RECORDS TO PROCESS |

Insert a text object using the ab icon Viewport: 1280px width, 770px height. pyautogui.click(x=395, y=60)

...

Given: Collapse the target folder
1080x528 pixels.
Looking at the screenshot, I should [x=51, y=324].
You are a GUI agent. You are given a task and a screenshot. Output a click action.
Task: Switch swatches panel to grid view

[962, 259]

---

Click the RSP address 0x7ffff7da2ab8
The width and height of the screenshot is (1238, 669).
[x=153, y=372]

AIM | Pull out every line in the records above that contains the word "screenshot", treating uppercase and lowercase letters as different.

EXPECTED ANSWER |
Looking at the screenshot, I should [x=51, y=324].
You are a GUI agent. You are given a task and a screenshot. Output a click action.
The width and height of the screenshot is (1238, 669).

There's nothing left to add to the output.